▸ Task details:
Take the entries that follow and return only the lines from the one with "You are a GUI" through the final line, leaving every picture behind.

**** Extracted entries

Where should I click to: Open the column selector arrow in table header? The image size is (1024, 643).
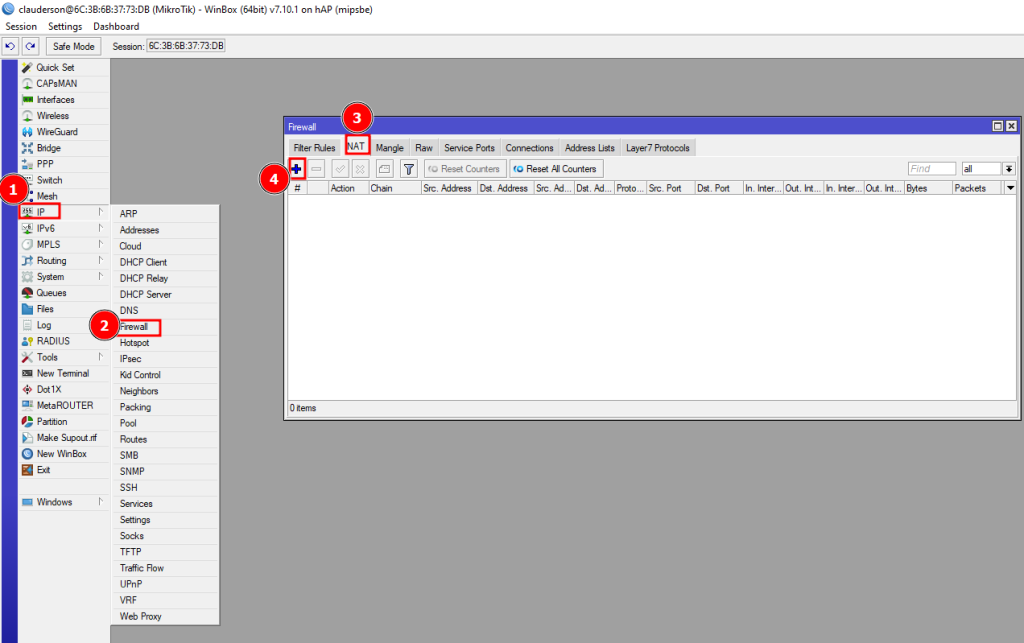(1010, 188)
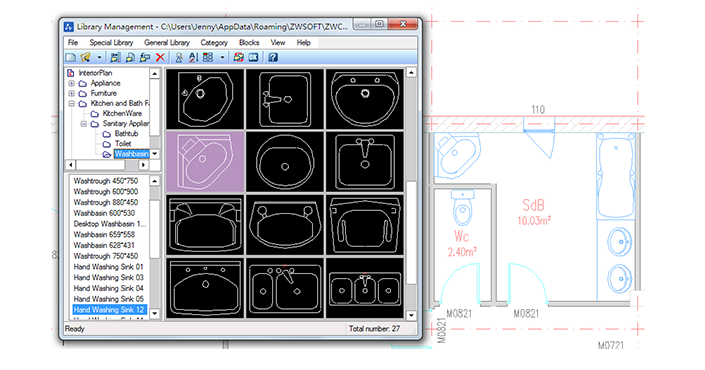Select Hand Washing Sink 01 list entry
Viewport: 705px width, 370px height.
pyautogui.click(x=108, y=267)
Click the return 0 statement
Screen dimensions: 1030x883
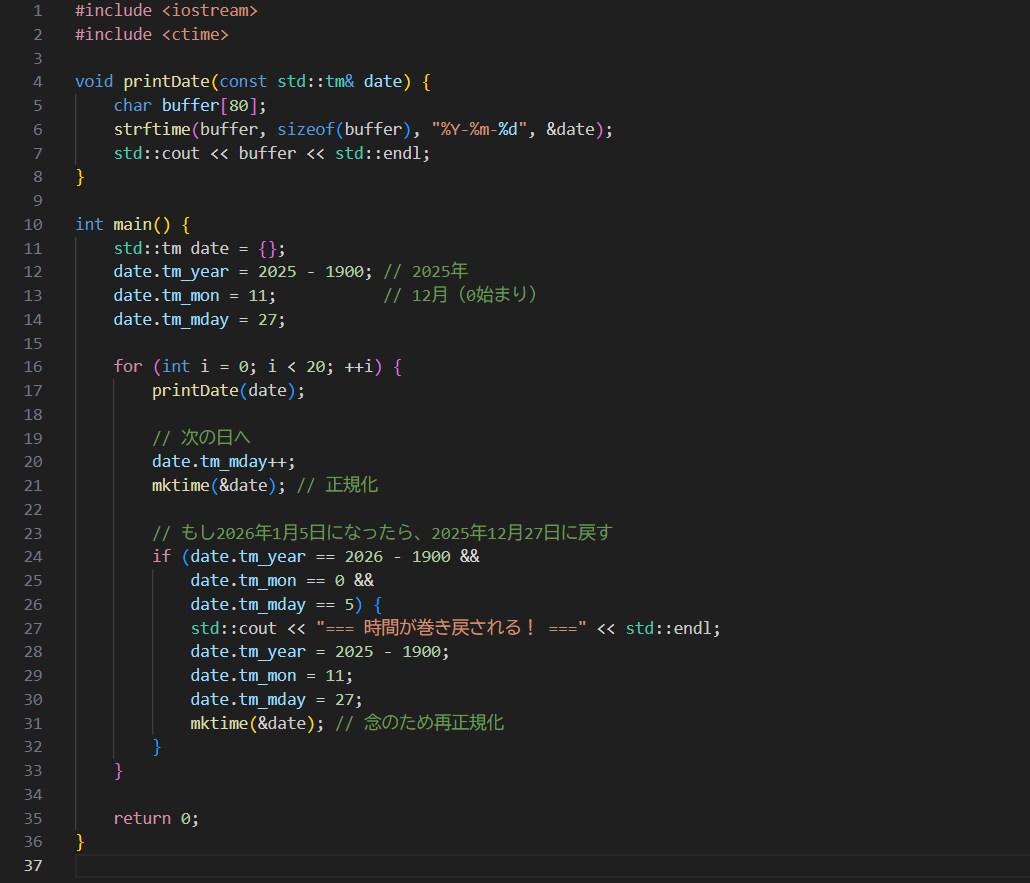tap(155, 818)
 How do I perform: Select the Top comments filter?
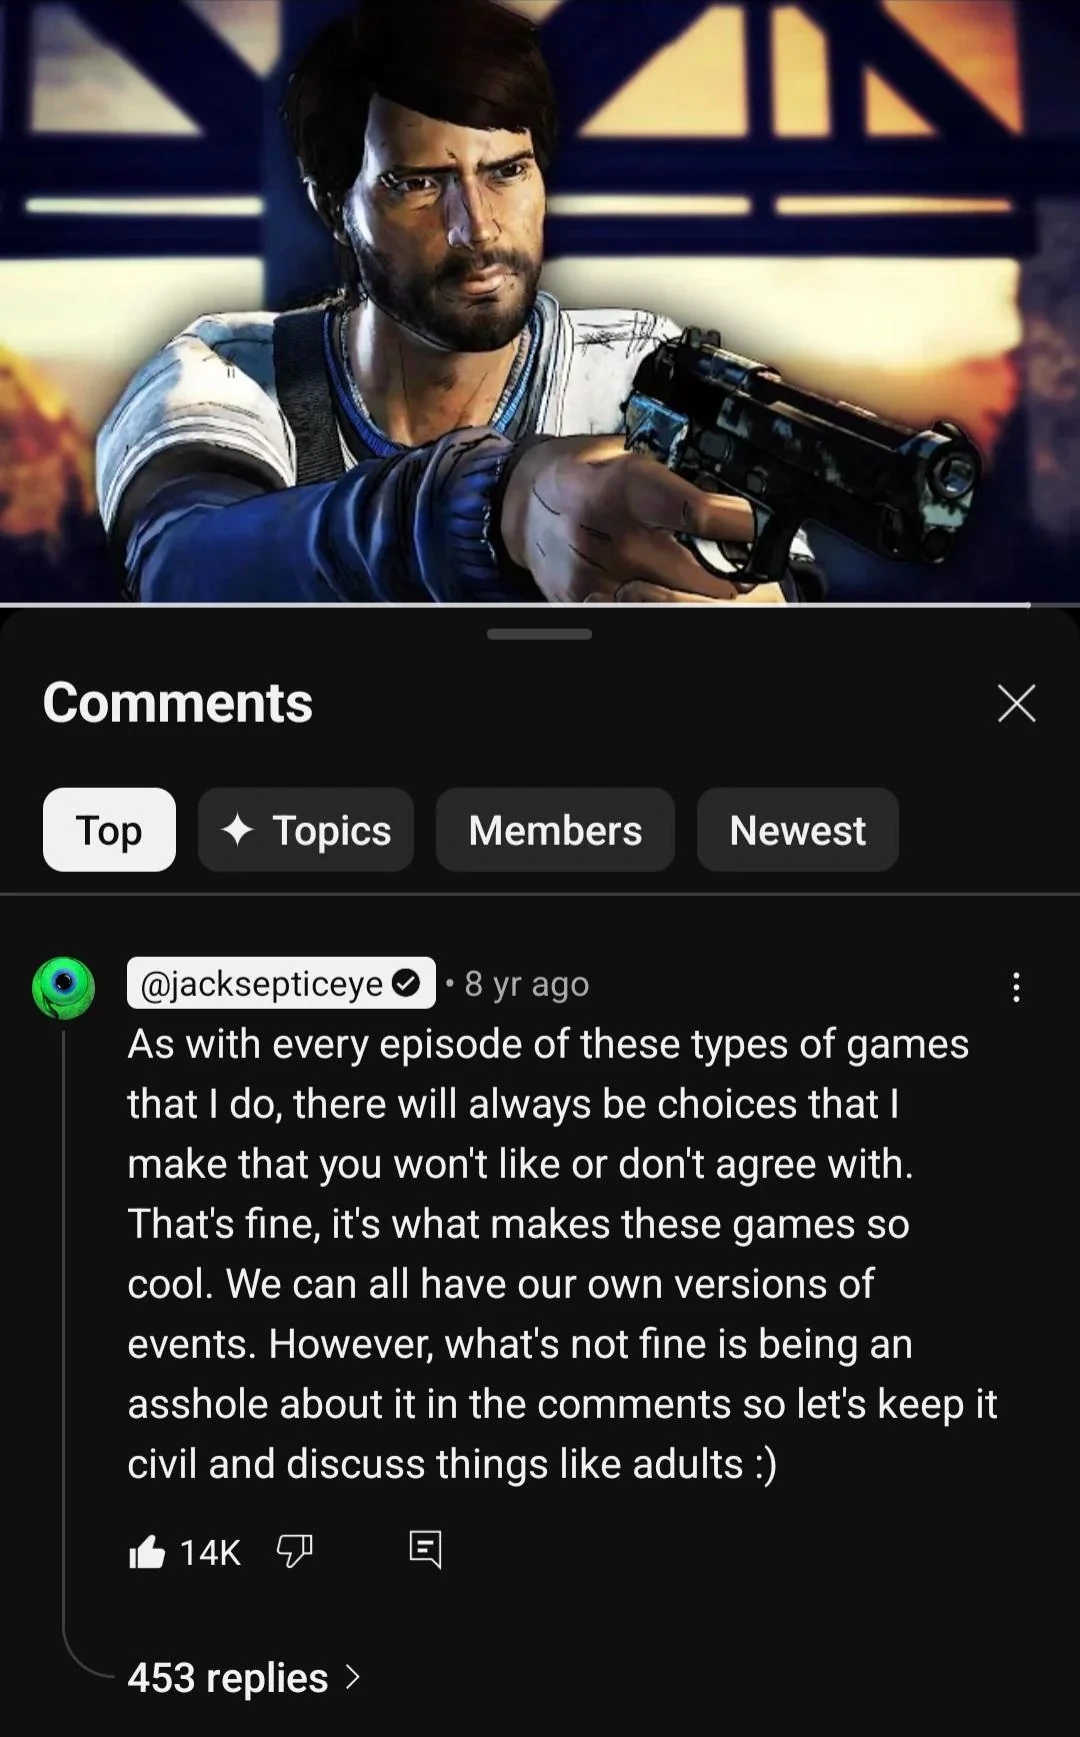click(109, 830)
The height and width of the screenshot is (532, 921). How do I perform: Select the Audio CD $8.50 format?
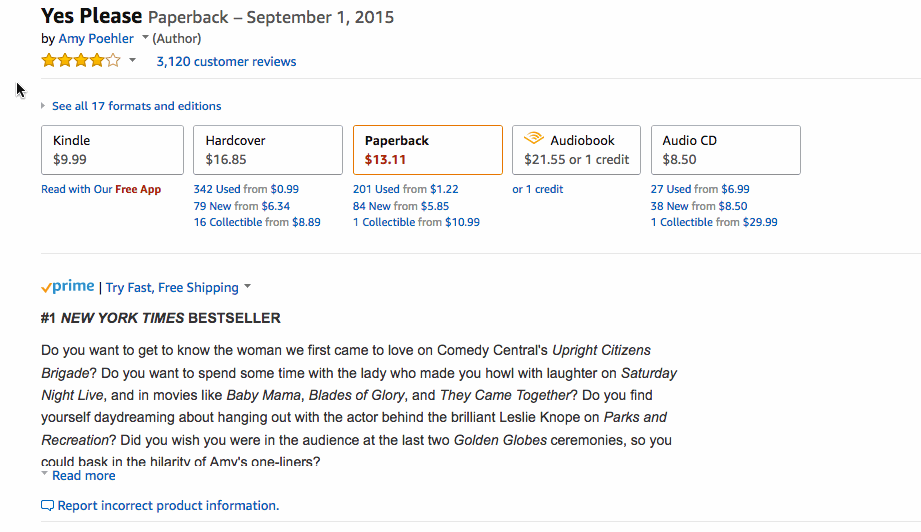725,150
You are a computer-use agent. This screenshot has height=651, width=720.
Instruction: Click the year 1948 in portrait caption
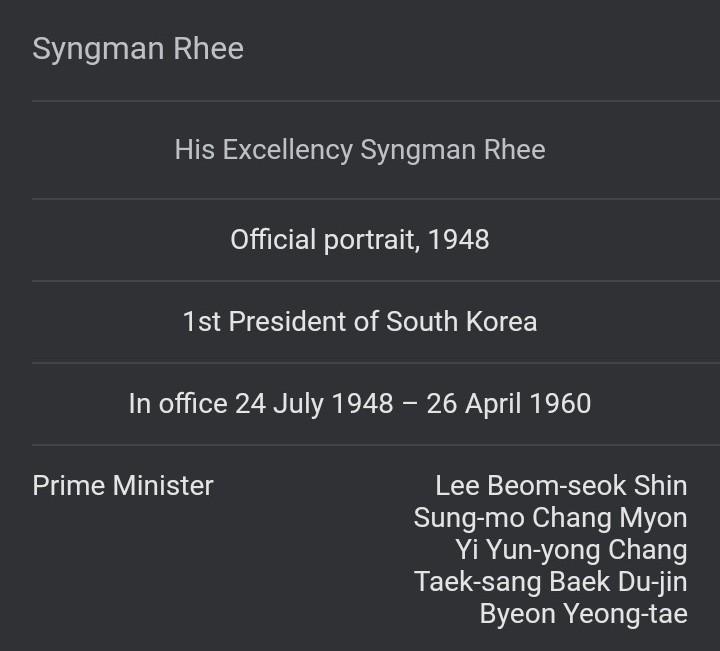459,240
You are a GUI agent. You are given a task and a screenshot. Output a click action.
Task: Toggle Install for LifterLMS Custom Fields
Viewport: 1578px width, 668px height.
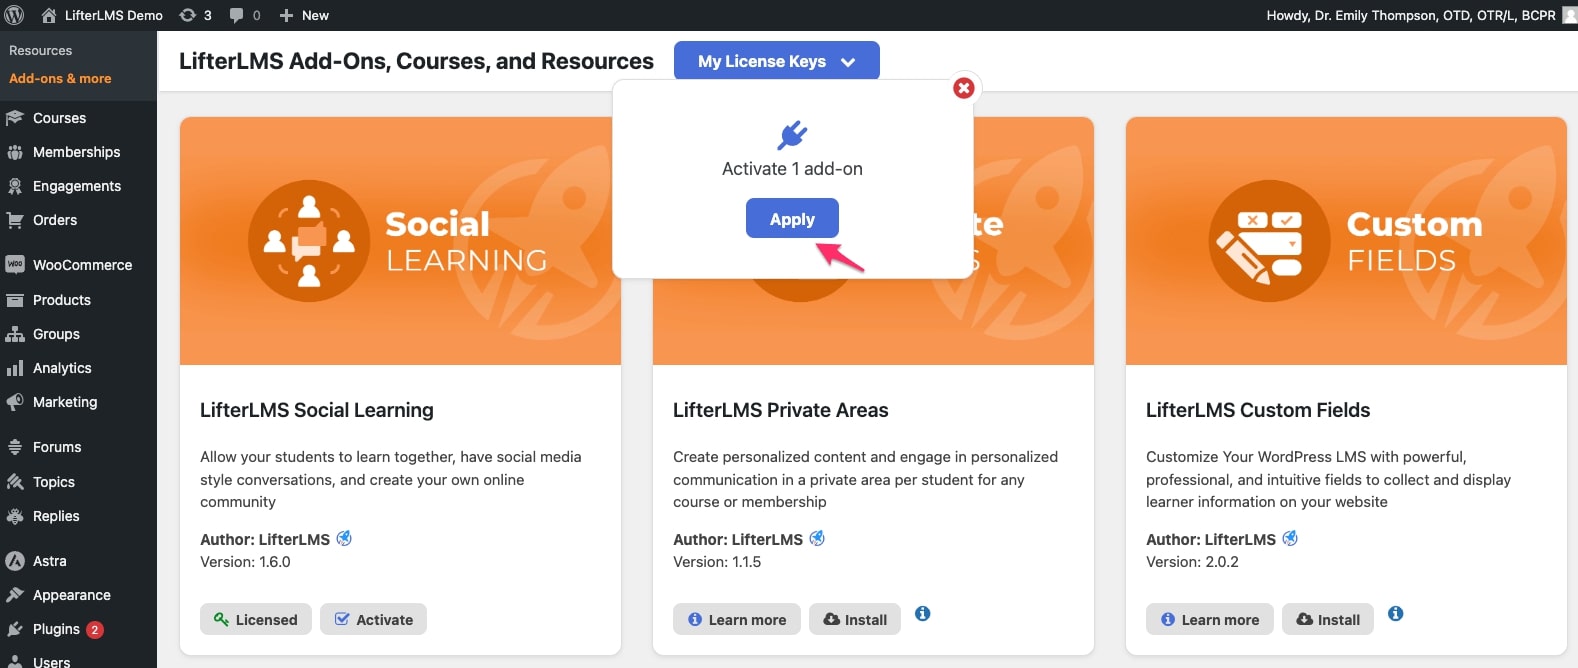click(1328, 619)
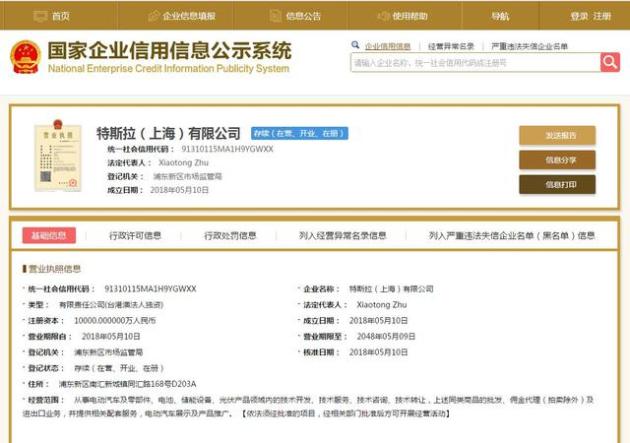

********

▸ Reply to the exercise:
You are a GUI agent. You are given a task and a screenshot. Output a click action.
Task: Toggle Install for LifterLMS Custom Fields
Viewport: 1578px width, 668px height.
click(1328, 619)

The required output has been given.